*Task details:*
Be exact. Print each record as it stands.
** Provided records follows **
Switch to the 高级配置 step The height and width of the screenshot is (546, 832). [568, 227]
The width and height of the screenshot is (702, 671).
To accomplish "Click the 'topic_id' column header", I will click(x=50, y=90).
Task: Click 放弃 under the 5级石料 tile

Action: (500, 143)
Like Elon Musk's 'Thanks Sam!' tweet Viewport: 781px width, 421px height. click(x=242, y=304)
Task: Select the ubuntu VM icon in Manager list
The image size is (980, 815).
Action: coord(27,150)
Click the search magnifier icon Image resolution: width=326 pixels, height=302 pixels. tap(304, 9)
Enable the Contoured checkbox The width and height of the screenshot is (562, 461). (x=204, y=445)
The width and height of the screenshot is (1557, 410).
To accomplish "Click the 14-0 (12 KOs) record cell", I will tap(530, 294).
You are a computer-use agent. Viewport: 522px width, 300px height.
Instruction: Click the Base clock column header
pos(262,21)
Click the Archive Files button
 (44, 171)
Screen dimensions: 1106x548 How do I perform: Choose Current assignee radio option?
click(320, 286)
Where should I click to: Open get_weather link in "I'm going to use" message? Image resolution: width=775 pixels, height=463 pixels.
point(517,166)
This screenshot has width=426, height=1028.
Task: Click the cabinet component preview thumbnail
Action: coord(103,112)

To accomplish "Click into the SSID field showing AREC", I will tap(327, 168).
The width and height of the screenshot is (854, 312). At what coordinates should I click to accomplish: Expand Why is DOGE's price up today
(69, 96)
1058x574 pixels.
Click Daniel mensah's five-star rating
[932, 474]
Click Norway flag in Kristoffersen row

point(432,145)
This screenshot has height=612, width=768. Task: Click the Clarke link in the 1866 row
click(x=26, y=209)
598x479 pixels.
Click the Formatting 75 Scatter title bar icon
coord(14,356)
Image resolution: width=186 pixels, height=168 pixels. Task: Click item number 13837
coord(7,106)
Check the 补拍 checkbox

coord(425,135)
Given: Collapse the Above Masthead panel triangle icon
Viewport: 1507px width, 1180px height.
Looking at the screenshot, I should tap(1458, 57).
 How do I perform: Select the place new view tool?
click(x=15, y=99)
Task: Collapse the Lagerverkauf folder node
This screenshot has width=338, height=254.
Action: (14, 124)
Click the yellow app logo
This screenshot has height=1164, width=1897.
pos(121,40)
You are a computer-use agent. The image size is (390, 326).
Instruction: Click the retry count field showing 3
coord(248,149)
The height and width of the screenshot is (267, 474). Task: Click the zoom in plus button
** End of Provided records **
*Completed task:*
Switch to the 高级配置 step The height and width of the screenshot is (546, 832). [568, 227]
The width and height of the screenshot is (702, 671).
To accomplish "Click the 'topic_id' column header", I will click(x=50, y=90).
Task: Click 放弃 under the 5级石料 tile

Action: (500, 143)
Like Elon Musk's 'Thanks Sam!' tweet Viewport: 781px width, 421px height. click(x=242, y=304)
Task: Select the ubuntu VM icon in Manager list
The image size is (980, 815).
Action: coord(27,150)
Click the search magnifier icon Image resolution: width=326 pixels, height=302 pixels. tap(304, 9)
Enable the Contoured checkbox The width and height of the screenshot is (562, 461). (x=204, y=445)
The width and height of the screenshot is (1557, 410).
To accomplish "Click the 14-0 (12 KOs) record cell", I will tap(530, 294).
You are a computer-use agent. Viewport: 522px width, 300px height.
Instruction: Click the Base clock column header
pos(262,21)
Click the Archive Files button
 (44, 171)
Screen dimensions: 1106x548 How do I perform: Choose Current assignee radio option?
click(320, 286)
Where should I click to: Open get_weather link in "I'm going to use" message? Image resolution: width=775 pixels, height=463 pixels.
point(517,166)
This screenshot has width=426, height=1028.
Task: Click the cabinet component preview thumbnail
Action: coord(103,112)

To accomplish "Click into the SSID field showing AREC", I will tap(327, 168).
The width and height of the screenshot is (854, 312). At what coordinates should I click to accomplish: Expand Why is DOGE's price up today
(69, 96)
1058x574 pixels.
Click Daniel mensah's five-star rating
[932, 474]
Click Norway flag in Kristoffersen row

point(432,145)
This screenshot has height=612, width=768. Task: Click the Clarke link in the 1866 row
click(x=26, y=209)
598x479 pixels.
Click the Formatting 75 Scatter title bar icon
coord(14,356)
Image resolution: width=186 pixels, height=168 pixels. Task: Click item number 13837
coord(7,106)
Check the 补拍 checkbox

coord(425,135)
Given: Collapse the Above Masthead panel triangle icon
Viewport: 1507px width, 1180px height.
Looking at the screenshot, I should tap(1458, 57).
 How do I perform: Select the place new view tool?
click(x=15, y=99)
Task: Collapse the Lagerverkauf folder node
This screenshot has width=338, height=254.
Action: (14, 124)
Click the yellow app logo
This screenshot has height=1164, width=1897.
pos(121,40)
You are a computer-use agent. The image size is (390, 326).
Instruction: Click the retry count field showing 3
coord(248,149)
The height and width of the screenshot is (267, 474). Task: Click the zoom in plus button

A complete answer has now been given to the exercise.